-- begin Selected excerpt --
Ada Ellen Bayly (25 March 1857 – 8 February 1903), also known as Edna Lyall, was an English novelist, who "supported the women's suffrage movement from an early age."

Biography
Bayly was born in Brighton, the youngest of four children of a barrister. Early in life she lost both her parents, so that she spent her youth with an uncle in Surrey and in a Brighton private school. Bayly never married. She seems to have spent her adult life living with her two married sisters and her brother, a clergyman in Bosbury, Herefordshire.
-- end Selected excerpt --
* **Directive 1**:
Answer these from the Bayly biography:
(a) Under what other name was Bayly known?
(b) In what town was she born?
(c) Where did her clergyman brother live?
These rows are unrelated to the Bayly biography.
-- begin Provided data --
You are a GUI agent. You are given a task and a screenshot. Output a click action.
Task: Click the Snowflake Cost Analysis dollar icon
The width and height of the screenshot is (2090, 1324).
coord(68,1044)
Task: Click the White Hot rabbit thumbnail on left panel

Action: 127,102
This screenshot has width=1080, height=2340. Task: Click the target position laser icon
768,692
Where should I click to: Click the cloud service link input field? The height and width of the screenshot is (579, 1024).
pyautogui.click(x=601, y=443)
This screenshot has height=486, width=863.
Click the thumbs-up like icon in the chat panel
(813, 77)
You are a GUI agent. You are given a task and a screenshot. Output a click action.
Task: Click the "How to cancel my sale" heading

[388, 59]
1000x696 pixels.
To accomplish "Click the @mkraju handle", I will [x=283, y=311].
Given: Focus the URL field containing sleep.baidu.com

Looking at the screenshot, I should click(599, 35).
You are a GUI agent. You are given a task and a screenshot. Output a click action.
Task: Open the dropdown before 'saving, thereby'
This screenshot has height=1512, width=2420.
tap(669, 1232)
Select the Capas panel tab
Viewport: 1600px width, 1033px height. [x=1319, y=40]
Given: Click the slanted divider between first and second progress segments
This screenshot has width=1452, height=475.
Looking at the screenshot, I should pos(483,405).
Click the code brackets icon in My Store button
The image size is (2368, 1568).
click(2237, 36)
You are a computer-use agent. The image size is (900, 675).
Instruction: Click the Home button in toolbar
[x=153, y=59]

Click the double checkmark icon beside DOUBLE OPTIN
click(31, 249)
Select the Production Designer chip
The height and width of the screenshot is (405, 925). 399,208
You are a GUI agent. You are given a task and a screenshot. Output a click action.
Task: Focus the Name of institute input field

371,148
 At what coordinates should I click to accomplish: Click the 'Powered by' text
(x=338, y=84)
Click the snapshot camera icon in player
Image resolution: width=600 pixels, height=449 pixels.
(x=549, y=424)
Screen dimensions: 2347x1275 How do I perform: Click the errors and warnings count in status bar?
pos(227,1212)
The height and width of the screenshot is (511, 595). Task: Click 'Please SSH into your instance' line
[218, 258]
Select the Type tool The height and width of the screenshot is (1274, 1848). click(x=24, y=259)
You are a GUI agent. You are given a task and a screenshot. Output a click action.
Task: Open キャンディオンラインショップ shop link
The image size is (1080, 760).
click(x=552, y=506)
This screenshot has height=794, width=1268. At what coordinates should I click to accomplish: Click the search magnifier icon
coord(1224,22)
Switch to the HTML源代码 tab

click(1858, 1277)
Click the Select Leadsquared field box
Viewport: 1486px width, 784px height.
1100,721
-- end Provided data --
* **Directive 2**: Please copy out the rows word for word, from the line with "Screen dimensions: 2347x1275" up to and including the last line of the rows.

* **Exercise response 1**:
(a) Edna Lyall
(b) Brighton
(c) Bosbury, Herefordshire

* **Exercise response 2**:
Screen dimensions: 2347x1275 How do I perform: Click the errors and warnings count in status bar?
pos(227,1212)
The height and width of the screenshot is (511, 595). Task: Click 'Please SSH into your instance' line
[218, 258]
Select the Type tool The height and width of the screenshot is (1274, 1848). click(x=24, y=259)
You are a GUI agent. You are given a task and a screenshot. Output a click action.
Task: Open キャンディオンラインショップ shop link
The image size is (1080, 760).
click(x=552, y=506)
This screenshot has height=794, width=1268. At what coordinates should I click to accomplish: Click the search magnifier icon
coord(1224,22)
Switch to the HTML源代码 tab

click(1858, 1277)
Click the Select Leadsquared field box
Viewport: 1486px width, 784px height.
1100,721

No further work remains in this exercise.